¡Los hombres
providenciales no pueden ser reemplazados sino por hombres providenciales!
Ramón del Valle-Inclán
He llegado a la triste conclusión de que, con algunas excepciones, los
hombres gustan del sometimiento al gobernante. Abundan las personas que,
rogando al cielo por la inmortalidad del superior, se arrodillan sin
complicaciones. La tentación de ser siervos ha conseguido formar hoy, en
distintos lugares del orbe, un ejército multitudinario. Son pocos los que se
resisten a soportar esas humillaciones; el concepto de dignidad es ignorado en
demasía. Lo corriente es engrosar el grupo de admiradores, cortesanos y
capellanes que se ofrecen como alfombra del libertador. Es oportuno destacar
que, para practicar esa sumisión, se anuncian muchas ventajas. Así, habrá
beneficios que nazcan como consecuencia de sacrificar nuestra razón autónoma.
Porque, si se exige únicamente obediencia, el derecho a pensar por cuenta
propia ya no será intocable.
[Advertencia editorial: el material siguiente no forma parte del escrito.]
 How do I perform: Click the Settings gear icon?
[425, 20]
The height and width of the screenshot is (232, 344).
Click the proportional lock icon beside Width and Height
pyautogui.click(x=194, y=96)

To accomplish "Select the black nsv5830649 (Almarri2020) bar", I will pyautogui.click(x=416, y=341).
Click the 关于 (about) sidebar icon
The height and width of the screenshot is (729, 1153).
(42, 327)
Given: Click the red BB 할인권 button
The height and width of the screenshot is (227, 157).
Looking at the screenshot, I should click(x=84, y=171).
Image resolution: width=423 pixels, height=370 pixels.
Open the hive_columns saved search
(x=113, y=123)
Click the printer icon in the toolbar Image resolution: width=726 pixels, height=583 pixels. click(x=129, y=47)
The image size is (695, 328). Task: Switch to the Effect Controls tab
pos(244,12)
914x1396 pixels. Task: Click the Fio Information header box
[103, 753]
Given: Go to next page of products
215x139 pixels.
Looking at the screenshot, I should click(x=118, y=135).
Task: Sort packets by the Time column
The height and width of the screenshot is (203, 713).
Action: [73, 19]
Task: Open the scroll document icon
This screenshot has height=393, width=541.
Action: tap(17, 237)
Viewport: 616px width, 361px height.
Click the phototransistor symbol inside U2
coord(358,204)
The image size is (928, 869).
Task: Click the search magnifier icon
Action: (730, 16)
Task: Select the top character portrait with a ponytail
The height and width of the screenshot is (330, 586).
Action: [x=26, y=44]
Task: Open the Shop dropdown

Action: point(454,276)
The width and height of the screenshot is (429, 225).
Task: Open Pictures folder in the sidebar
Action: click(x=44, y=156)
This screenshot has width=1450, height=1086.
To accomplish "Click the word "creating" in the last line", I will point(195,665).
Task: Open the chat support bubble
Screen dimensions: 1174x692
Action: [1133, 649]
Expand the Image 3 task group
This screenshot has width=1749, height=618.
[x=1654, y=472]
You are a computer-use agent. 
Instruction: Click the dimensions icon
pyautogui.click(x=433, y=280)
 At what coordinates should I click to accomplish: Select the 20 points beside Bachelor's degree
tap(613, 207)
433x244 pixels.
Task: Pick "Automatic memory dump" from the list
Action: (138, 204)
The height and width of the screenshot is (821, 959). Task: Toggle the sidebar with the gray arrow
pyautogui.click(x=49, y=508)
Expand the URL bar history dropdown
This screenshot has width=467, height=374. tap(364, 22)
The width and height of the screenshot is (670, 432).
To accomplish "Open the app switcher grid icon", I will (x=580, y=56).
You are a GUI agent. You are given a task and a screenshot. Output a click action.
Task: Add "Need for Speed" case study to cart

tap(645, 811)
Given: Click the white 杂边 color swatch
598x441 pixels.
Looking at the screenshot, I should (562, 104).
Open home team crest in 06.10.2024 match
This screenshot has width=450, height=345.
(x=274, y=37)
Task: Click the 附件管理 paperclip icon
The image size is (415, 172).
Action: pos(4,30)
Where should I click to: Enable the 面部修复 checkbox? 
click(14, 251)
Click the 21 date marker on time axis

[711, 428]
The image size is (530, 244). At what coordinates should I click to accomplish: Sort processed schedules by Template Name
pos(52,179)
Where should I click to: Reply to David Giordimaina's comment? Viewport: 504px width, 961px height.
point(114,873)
El servilismo es la meta suprema.
Se ha sostenido que, como no todos los individuos desean
tomar decisiones por sí mismos, pues la libertad conlleva grandes
responsabilidades, aquéllos se doblegan voluntariamente ante otro sujeto, quien
les propone asumir esa carga. La cuestión es que terminar con ese peso puede
colocarnos en medio de un escenario adverso. No es ilusorio que, para saciar
sus propios deseos, él adopte resoluciones capaces de perjudicarnos. Son incalculables
los ejemplos de guías que condujeron a sus seguidores al abismo. En diversas
oportunidades, las idioteces de un líder provocaron conflictos que eran
superfluos. Debe descartarse la existencia de mortales que asuman esas
facultades con prudencia; aunque parezca excesivo, lo ideal es desconfiar del
prójimo, más aún si éste se presenta como un nuevo salvador. Mientras sea
posible, nadie debe representarnos en política. No importa cuán extraordinaria
sea su sonrisa.
Más de una república ha sido condenada a honrar un tirano. Sucede que la
voracidad del caudillo puede llegar a consumir un país entero. Desafortunadamente,
la patológica confianza que le dispensan es contagiada y, a corto plazo, está
en condiciones de arruinar considerables vidas. Como es sabido, la ignorancia
de sus coterráneos vuelve realizable el crecimiento del mal. Yo sé que la
ilustración no asegura infalibilidad; sin embargo, el apego al oscurantismo favorece
esas perversiones. El desconocimiento de críticas vertidas en lo pasado impide
divisar riesgos como ése. Acentúo que no es novedoso contar con imitadores de
Napoleón, Bolívar o Trujillo; ningún siglo ha estado exento del problema. Se
pueden revelar las intenciones nocivas, aun conseguirse su encarcelamiento; lo
malo es que, luego de unos cuantos años, esto será olvidado, permitiendo otras
recaídas.
Así como hay caudillos con aspiraciones imperiales, encontramos criaturas
que ansían ser dueñas de un feudo. Su nivel puede ser municipal, departamental
o nacional; la estupidez no perderá toxicidad. En ocasiones, los pequeños
déspotas surgen como alternativas al proyecto de un autócrata que se cree
invencible. Lo interesante es que todos tienen la misma esencia. Pueden aducir
que las diferencias ideológicas son enormes; empero, cualquier doctrina es
aniquilada por sus ganas de tratarnos como súbditos. A propósito, cabe advertir
que, por regla general, quienes tienen esa inclinación no conservan una
relación amistosa con los libros. No es infrecuente que un bárbaro quiera ser venerado
por las demás personas. Los frenos a esos impulsos son el producto de una
cultura que, por desgracia, insuficientes ciudadanos logran apreciar.